=== Supplied material ===
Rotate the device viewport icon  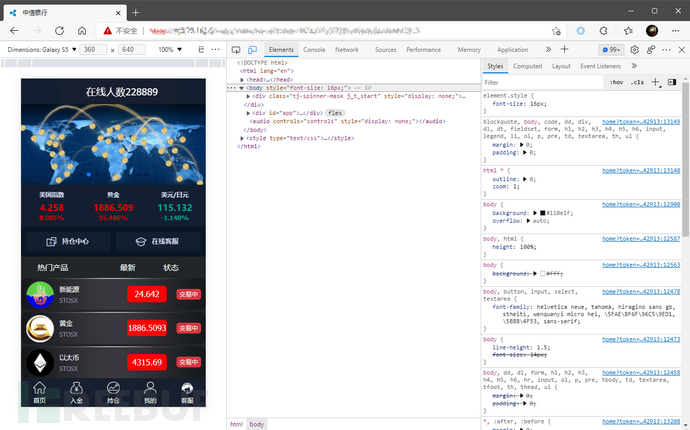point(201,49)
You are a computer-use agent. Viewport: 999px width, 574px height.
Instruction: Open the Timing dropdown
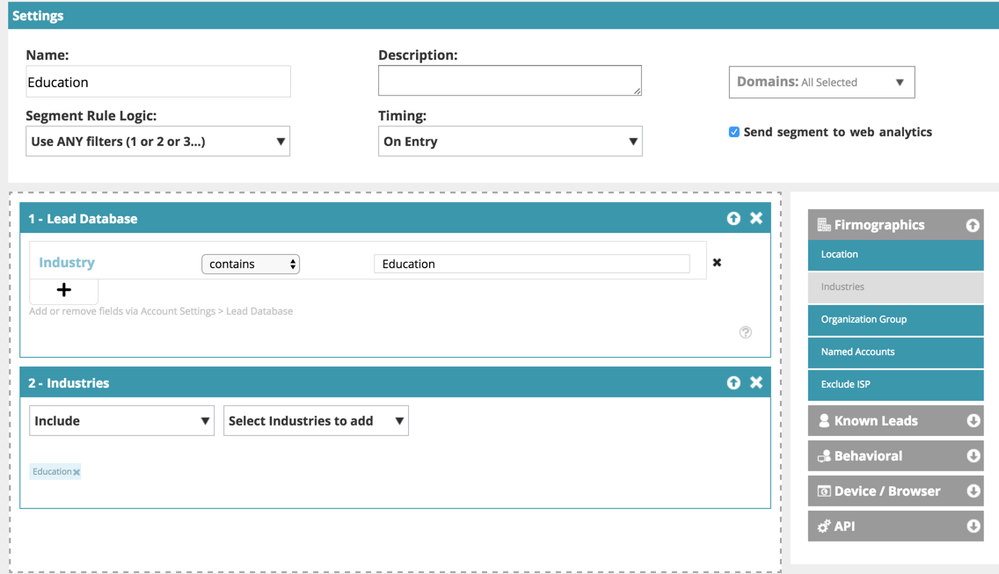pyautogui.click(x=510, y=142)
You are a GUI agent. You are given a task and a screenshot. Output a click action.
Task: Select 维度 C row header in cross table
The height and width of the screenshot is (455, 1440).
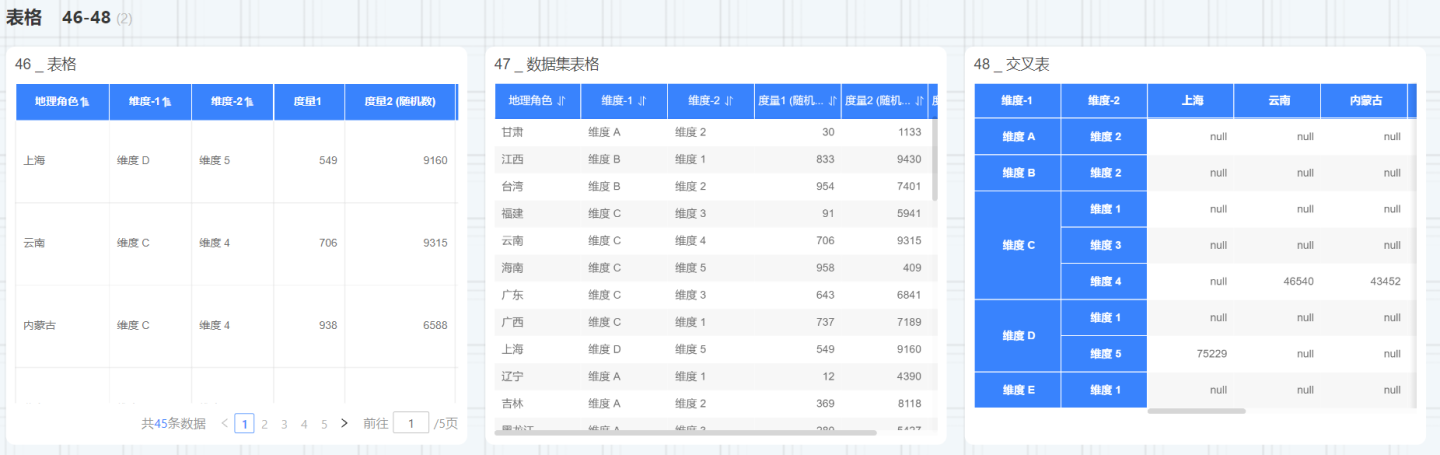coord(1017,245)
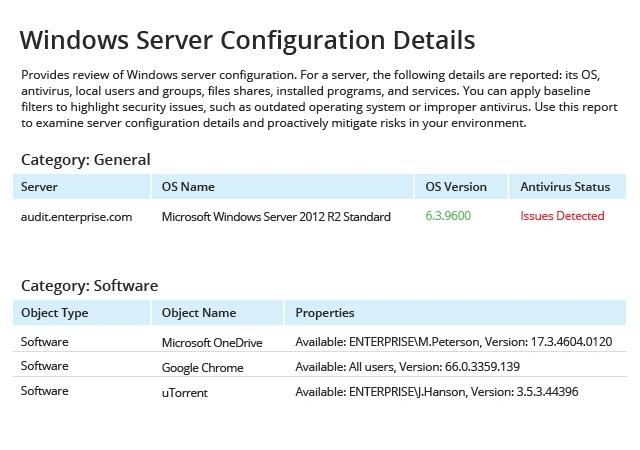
===
=== Supplied material ===
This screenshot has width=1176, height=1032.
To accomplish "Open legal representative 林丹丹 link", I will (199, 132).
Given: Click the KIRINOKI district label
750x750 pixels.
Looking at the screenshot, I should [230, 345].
===
• **What you should do**
Please find the lines in the data that contain the word "agent" and copy them.

• **Your response**
You are a computer-use agent. Viewport: 999px width, 574px height.
You are a GUI agent. You are given a task and a screenshot. Output a click action.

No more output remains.